Monday, November 18, 2013

Forgotten Prong of Modification

In Mississippi, the traditional test for child custody modification is well established. Ferguson v. Ferguson, 782 So.2d 181, 183 (¶ 5) (Miss. Ct. App. 2001). In order to modify a child custody decree, the party seeking modification must first show that, since entry of the decree sought to be modified, there has been a material change in circumstances which adversely affect the welfare of the child. Creel v. Cornacchione, 831 So.2d 1179, 1183 (¶ 15) (Miss. Ct. App. 2002) (citing Smith v. Jones, 654 So.2d 480, 486 (Miss. 1995)). Second, the party must show that the best interest of the child requires a custody modification. Id.   Not every change in circumstances is so adverse that it warrants a custody modification; the chancellor must consider the totality of the circumstances.
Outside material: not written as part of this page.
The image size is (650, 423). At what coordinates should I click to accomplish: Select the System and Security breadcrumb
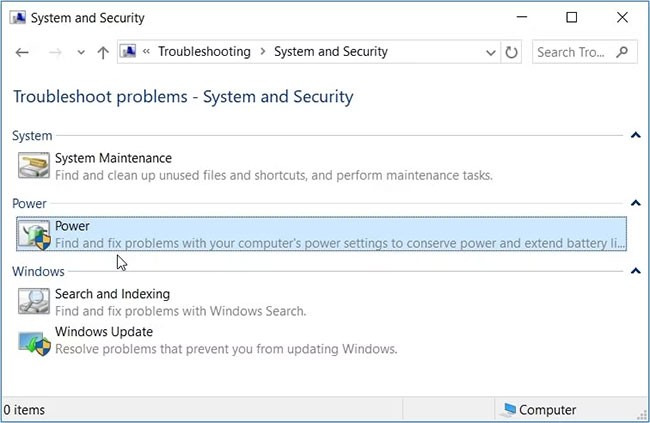pos(330,52)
Ash v. Ash, 622 So.2d 1264, 1266 (Miss. 1993). "In all custody cases, the polestar consideration is the best interest of the child." Id.(quoting Sellers v. Sellers, 638 So.2d 481, 485 (Miss. 1994)).   "[A] material change in circumstances . . . requires proof of a serious material change in the home of the custodial parent." Deborah H. Bell, Bell on Mississippi Family Law § 12.11(5)(a) (2d ed. 2011) (emphasis added).
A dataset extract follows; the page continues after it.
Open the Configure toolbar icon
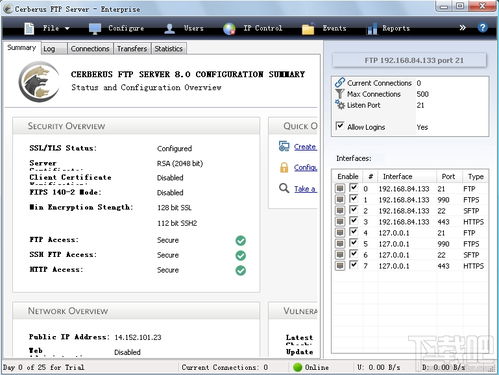 [x=95, y=29]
Traditionally, Mississippi law has held that, "a change in the circumstances of the non-custodial parent does not, by itself, merit a modification of custody." Riley v. Doerner, 677 So.2d 740, 744 (Miss. 1996). In Riley, the supreme court created a narrow exception to this principle. Id. This exception applies if the custodial parent's home environment is found to be contrary to the child's best interest and the non-custodial parent's home environment has improved and surpassed that of the custodial parent, so that it is now in the child's best interest to live with the non-custodial parent. Id.

The Supreme Court further defined part one of the modification test by stating that "[a]n isolated incident, e.g., an unwarranted striking of a child, does not in and of itself justify a change of custody. Before custody should be changed, the chancellor should find that the overall circumstances in which a child lives have materially changed and are likely to remain materially changed ...." Tucker v. Tucker, 453 So.2d 1294, 1297 (Miss. 1984).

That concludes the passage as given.